There was to be no reprieve and at 9.00 a.m. on the morning of the 9th of January, she faced her appointment with James Billington, the hangman from Bolton. She wore a long dress, as was customary at the time, and was attended by the chaplain, the Rev. Mr. Ramsey, two male warders and the assistant executioner.
Billington placed a body belt round her waist, to which her wrists were pinioned, and then led her across the yard to the execution shed and onto the trap of the large gallows in Newgate. Once there, her legs were pinioned by a leather strap outside her skirt (to stop it blowing up as she dropped) and the noose placed around her neck. (Click here to see an artist's impression of the scene). When all was ready, he put the white hood over her head and pulled the lever to "launch her into eternity" to use the popular expression of the time. A few minutes later the black flag was run up to tell the crowd outside that the execution had been carried out. After hanging for the regulation hour, her body was removed from the rope and prepared for inquest. The inquest noted that her features looked peaceful and only the rope mark on her neck bore witness to a violent death. She was later buried in an unmarked grave within the prison.

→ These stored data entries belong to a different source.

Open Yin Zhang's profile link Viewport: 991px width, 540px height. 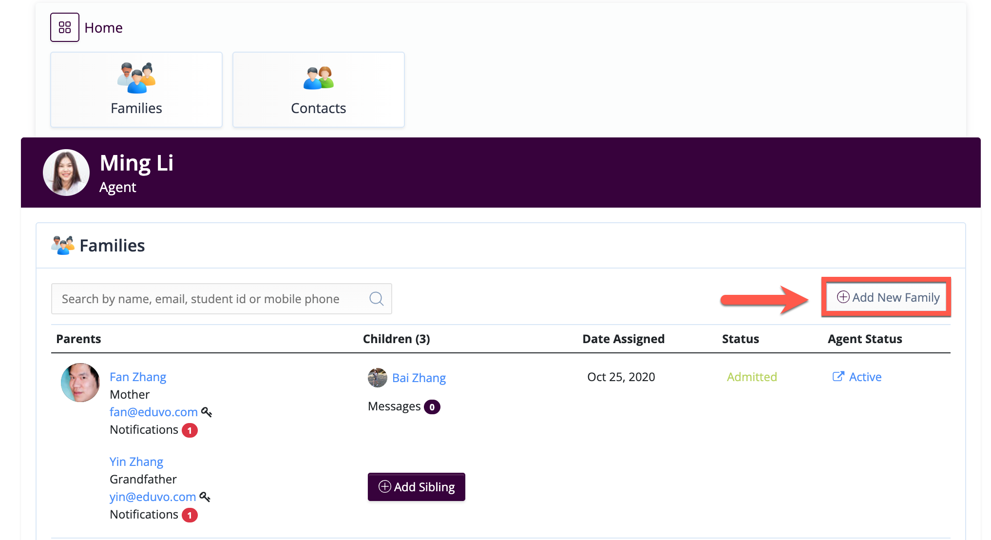pos(136,462)
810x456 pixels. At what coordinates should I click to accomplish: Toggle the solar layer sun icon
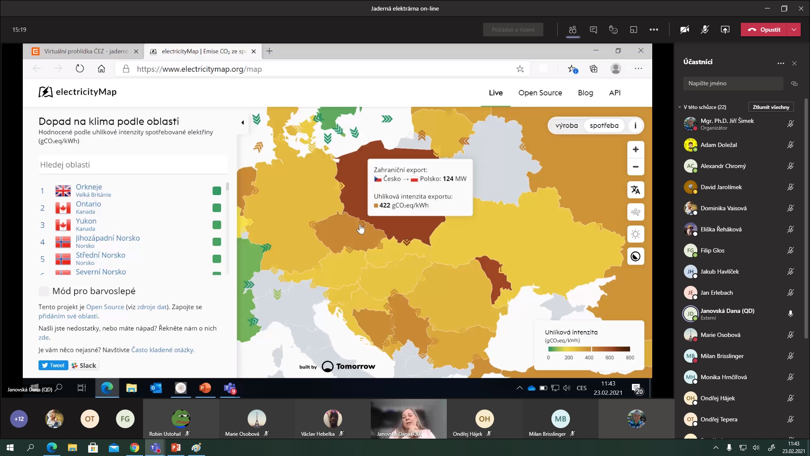click(x=635, y=234)
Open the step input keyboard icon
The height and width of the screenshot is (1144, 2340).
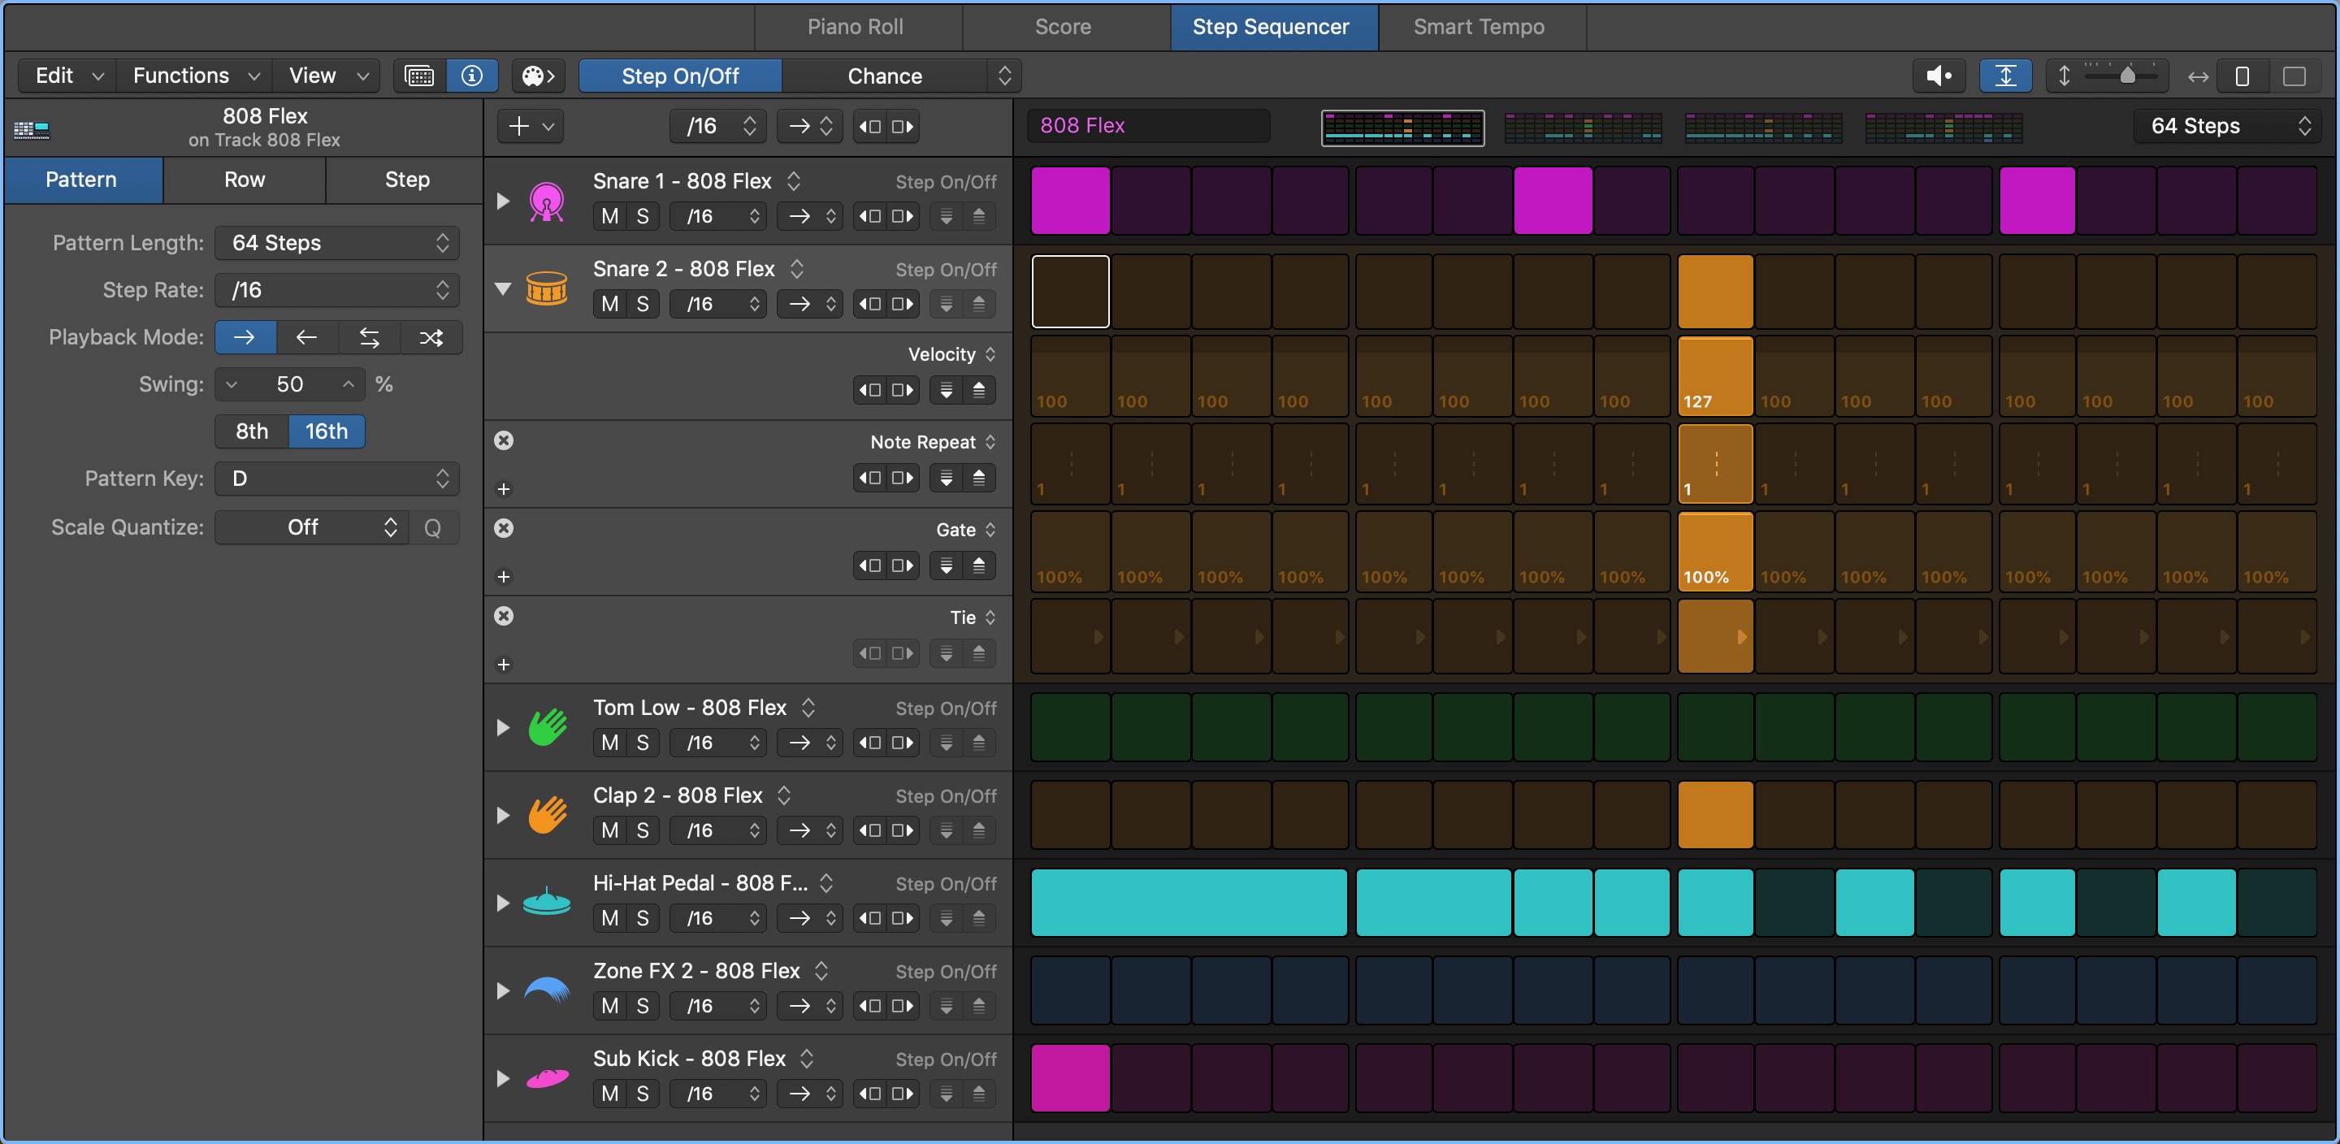coord(419,75)
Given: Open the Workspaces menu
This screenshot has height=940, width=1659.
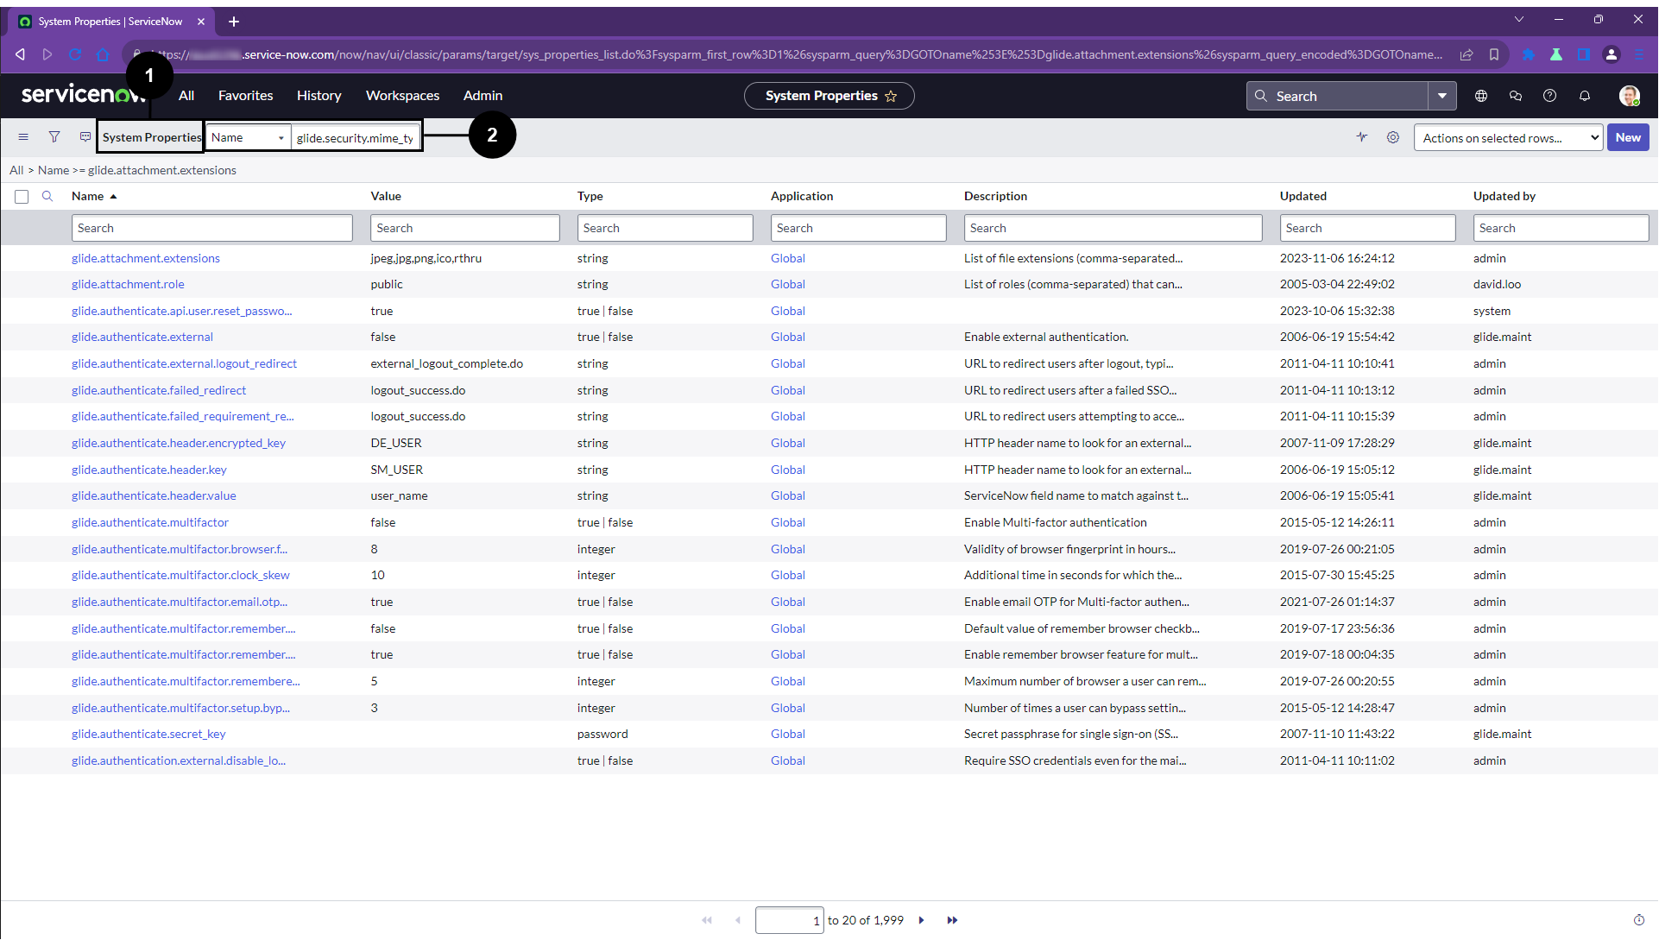Looking at the screenshot, I should pyautogui.click(x=402, y=96).
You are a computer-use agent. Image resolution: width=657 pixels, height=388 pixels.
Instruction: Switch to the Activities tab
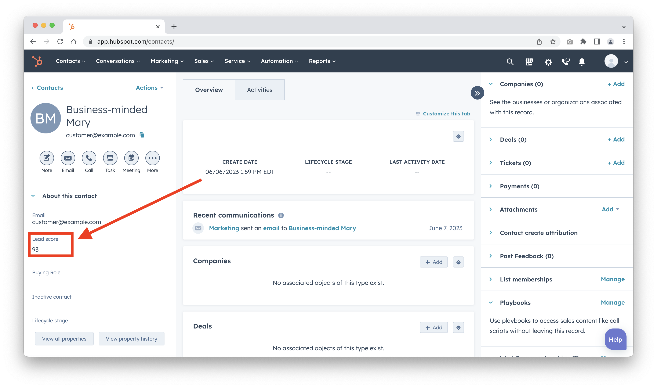tap(259, 90)
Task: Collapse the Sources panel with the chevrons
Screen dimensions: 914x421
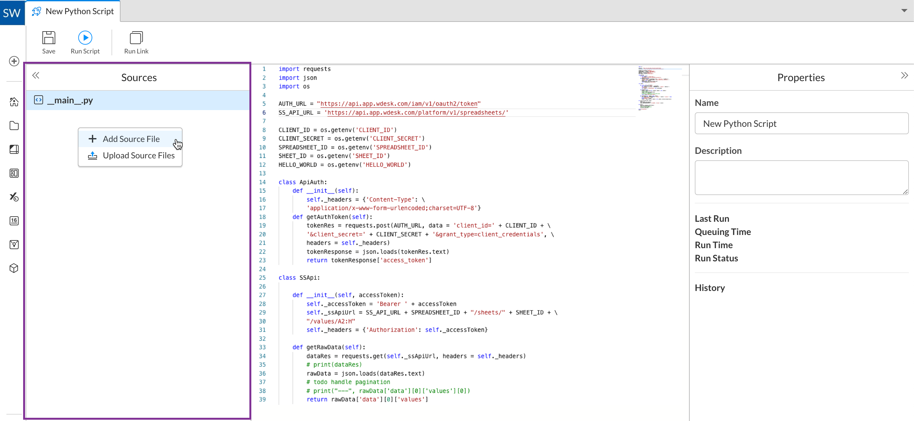Action: pyautogui.click(x=35, y=75)
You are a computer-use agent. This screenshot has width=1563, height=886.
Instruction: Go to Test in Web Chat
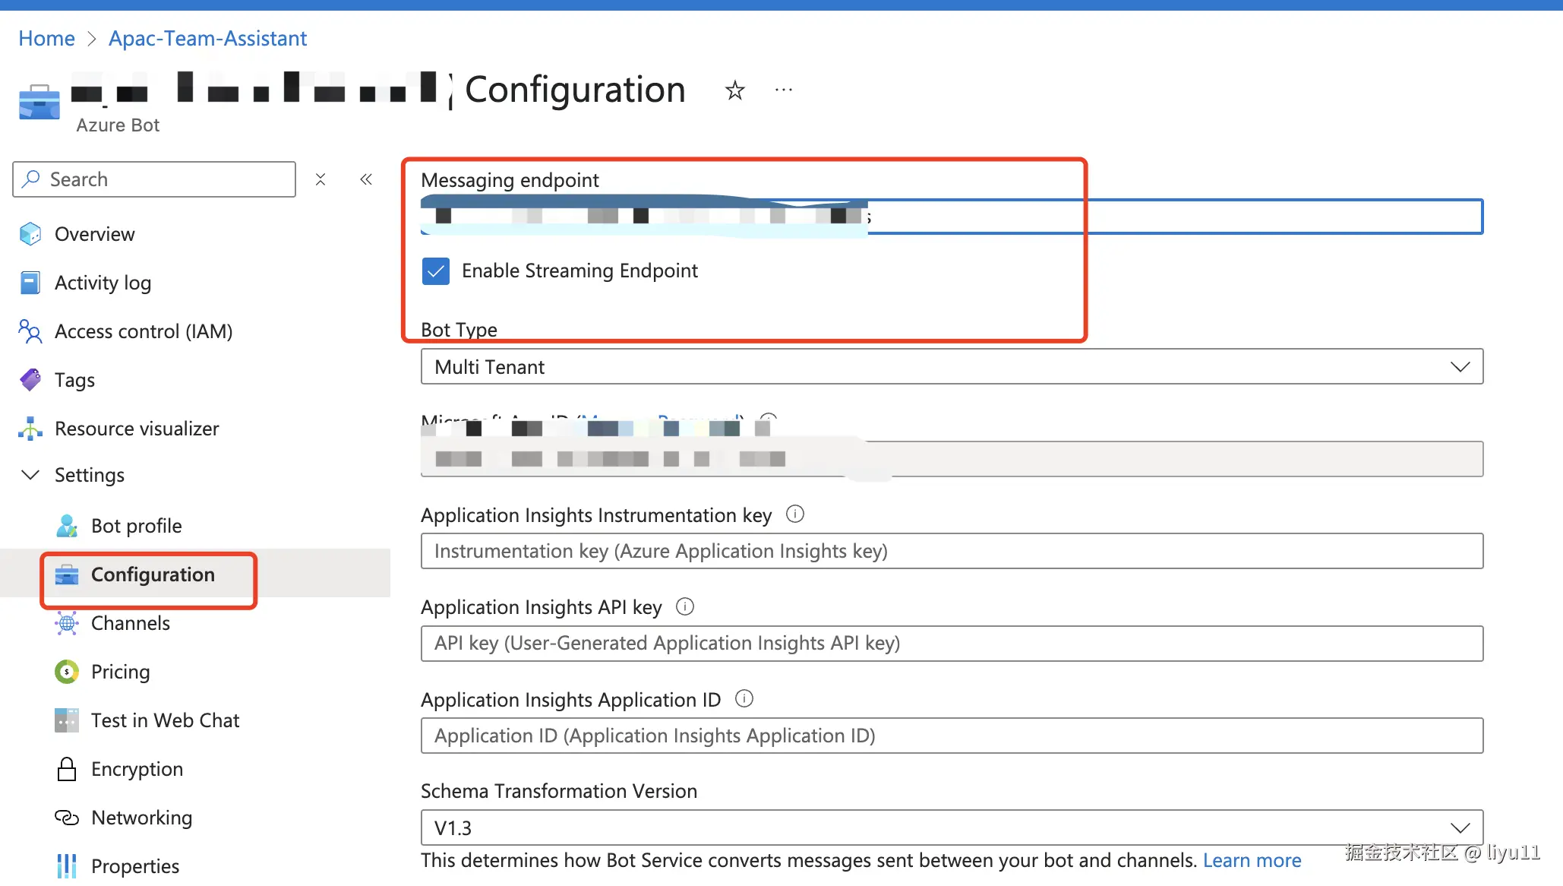pos(165,720)
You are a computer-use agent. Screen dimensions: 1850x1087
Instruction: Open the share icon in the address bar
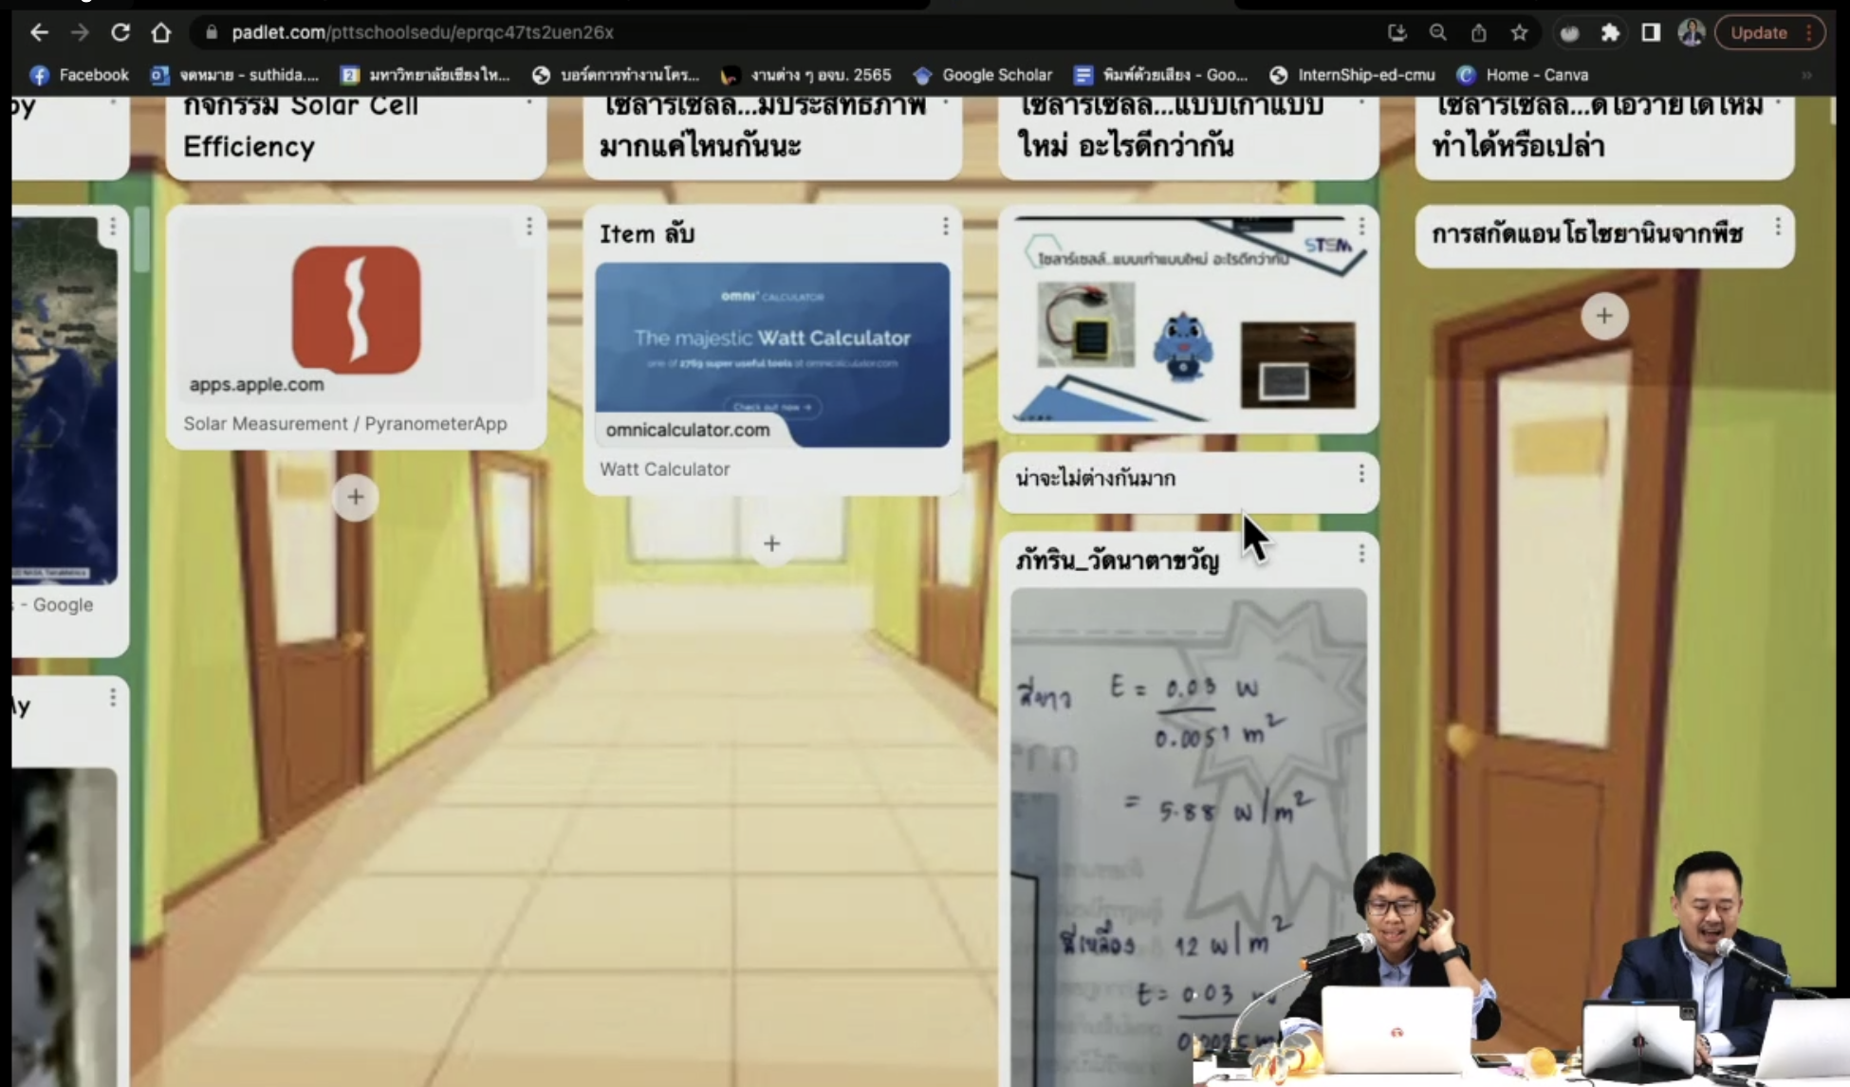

By the standards of the day, she was seen as an immoral woman, the case against her was strong and there was no doubt of her guilt or the justice of her sentence for a crime that was clearly pre-meditated and violent. To many people, the killing of a child by its mother is particularly shocking. But her case is a good example of how social values have changed in 100 years.
In Victorian England, having an illegitimate child was a serious stigma and it was no doubt considered equally scandalous behaviour to have a relationship with a much younger man.
There was no effective contraception in the 1890's - a silk handkerchief being about all that was available and so unwanted pregnancies were commonplace, as were "back street" abortions and the practice of giving unwanted children to people who purported that they were going to look after them, but in fact, murdered them as soon as they had been paid by the mother. The so called "baby farmers."
Bringing up a small child at that time also meant that it was virtually impossible for the mother to find work in order to support herself. There was no Social Security then nor any day nurseries in the modern sense. Helen Gentle's charges were by no means cheap when one considers what people earned at that time so, no doubt, Manfred was a financial burden on Louisa as well as an emotional one.
It is probable that the motives for the murder in Louisa's mind was that she perceived Manfred as an encumbrance to her relationship with Eudore. One wonders if she had ever really bonded with him and whether she actually loved the child or found him an embarrassment in Victorian society.